Your goal:
Could you write out again, word for word, the lines below from the very first one up to and including the line with "pyautogui.click(x=795, y=175)"?

Input material:
□ □ □ □

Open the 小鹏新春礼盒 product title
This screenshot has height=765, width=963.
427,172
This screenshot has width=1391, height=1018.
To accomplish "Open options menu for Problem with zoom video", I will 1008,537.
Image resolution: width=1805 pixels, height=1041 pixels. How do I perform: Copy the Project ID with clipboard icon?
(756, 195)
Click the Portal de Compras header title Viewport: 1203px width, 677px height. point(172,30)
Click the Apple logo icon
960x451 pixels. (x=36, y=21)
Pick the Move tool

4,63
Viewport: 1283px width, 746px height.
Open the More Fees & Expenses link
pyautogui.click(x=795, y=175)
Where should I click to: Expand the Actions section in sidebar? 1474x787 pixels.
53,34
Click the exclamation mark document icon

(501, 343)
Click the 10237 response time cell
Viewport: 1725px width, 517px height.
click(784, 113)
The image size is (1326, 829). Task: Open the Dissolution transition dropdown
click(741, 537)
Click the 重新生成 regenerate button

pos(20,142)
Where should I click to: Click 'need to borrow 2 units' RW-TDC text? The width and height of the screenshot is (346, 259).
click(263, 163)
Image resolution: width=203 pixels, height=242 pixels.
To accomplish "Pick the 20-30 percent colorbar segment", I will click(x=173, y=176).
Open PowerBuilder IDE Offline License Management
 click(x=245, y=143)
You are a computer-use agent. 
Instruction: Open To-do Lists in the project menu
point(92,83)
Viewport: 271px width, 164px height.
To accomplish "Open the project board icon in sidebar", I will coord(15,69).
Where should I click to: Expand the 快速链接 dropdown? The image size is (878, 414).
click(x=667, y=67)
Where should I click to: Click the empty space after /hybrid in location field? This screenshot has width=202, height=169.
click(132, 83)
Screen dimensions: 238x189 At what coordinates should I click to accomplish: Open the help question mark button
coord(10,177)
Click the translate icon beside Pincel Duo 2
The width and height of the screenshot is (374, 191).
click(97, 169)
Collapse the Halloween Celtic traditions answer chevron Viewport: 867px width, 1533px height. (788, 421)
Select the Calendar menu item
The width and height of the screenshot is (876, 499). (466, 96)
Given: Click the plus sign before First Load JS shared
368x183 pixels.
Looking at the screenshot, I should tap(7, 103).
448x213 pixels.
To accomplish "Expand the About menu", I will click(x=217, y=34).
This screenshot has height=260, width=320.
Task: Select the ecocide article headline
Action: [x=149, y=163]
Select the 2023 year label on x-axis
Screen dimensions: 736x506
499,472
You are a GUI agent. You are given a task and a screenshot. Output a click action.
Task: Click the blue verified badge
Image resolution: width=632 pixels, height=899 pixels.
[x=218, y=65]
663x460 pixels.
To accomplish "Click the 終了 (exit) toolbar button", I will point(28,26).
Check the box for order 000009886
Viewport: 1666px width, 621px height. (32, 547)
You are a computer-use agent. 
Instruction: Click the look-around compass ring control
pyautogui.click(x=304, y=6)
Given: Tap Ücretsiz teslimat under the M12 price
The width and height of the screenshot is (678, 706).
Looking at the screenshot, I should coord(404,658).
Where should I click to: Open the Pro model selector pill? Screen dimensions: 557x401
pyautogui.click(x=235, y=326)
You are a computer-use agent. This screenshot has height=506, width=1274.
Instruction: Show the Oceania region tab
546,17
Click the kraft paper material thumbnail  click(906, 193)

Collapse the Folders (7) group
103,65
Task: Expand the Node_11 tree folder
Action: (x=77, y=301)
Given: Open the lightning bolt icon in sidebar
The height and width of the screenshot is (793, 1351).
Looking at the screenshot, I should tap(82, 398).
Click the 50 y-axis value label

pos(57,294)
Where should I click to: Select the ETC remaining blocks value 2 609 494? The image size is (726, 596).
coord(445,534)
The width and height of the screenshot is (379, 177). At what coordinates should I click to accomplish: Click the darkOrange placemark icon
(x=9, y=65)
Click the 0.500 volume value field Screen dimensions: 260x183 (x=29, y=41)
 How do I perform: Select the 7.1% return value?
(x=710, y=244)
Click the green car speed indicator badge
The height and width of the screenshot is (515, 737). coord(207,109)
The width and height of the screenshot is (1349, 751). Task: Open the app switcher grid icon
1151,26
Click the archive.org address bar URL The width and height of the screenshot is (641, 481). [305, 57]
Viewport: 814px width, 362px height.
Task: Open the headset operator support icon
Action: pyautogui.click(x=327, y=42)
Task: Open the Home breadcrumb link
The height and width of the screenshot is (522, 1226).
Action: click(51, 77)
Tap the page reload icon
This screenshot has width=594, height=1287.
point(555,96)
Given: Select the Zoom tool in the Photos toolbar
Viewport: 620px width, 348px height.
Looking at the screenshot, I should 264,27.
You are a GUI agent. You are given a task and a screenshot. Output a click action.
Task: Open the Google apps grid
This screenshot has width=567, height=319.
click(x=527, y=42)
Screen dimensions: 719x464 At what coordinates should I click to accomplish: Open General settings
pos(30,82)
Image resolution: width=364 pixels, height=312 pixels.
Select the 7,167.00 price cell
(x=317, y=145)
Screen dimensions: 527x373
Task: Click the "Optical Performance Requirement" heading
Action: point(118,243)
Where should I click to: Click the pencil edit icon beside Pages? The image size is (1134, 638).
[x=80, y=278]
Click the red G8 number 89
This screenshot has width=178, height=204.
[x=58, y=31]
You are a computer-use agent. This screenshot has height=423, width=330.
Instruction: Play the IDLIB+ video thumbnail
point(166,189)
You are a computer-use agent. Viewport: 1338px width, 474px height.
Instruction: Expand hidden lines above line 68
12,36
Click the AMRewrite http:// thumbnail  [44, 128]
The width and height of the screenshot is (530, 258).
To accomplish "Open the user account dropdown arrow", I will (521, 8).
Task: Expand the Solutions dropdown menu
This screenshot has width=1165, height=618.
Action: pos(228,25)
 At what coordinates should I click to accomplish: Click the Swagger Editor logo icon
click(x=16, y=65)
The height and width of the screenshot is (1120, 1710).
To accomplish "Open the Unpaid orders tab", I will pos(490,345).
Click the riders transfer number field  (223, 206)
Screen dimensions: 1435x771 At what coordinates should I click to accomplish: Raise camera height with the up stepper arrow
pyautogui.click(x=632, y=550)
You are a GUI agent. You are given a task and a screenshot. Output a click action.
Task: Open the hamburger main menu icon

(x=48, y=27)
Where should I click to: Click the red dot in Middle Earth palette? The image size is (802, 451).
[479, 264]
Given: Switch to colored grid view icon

□ □ □ □

Correct response:
Open the 小鹏新春礼盒 product title
This screenshot has height=765, width=963.
427,172
This screenshot has width=1391, height=1018.
To accomplish "Open options menu for Problem with zoom video", I will 1008,537.
Image resolution: width=1805 pixels, height=1041 pixels. How do I perform: Copy the Project ID with clipboard icon?
(756, 195)
Click the Portal de Compras header title Viewport: 1203px width, 677px height. point(172,30)
Click the Apple logo icon
960x451 pixels. (x=36, y=21)
Pick the Move tool

4,63
Viewport: 1283px width, 746px height.
Open the More Fees & Expenses link
pyautogui.click(x=795, y=175)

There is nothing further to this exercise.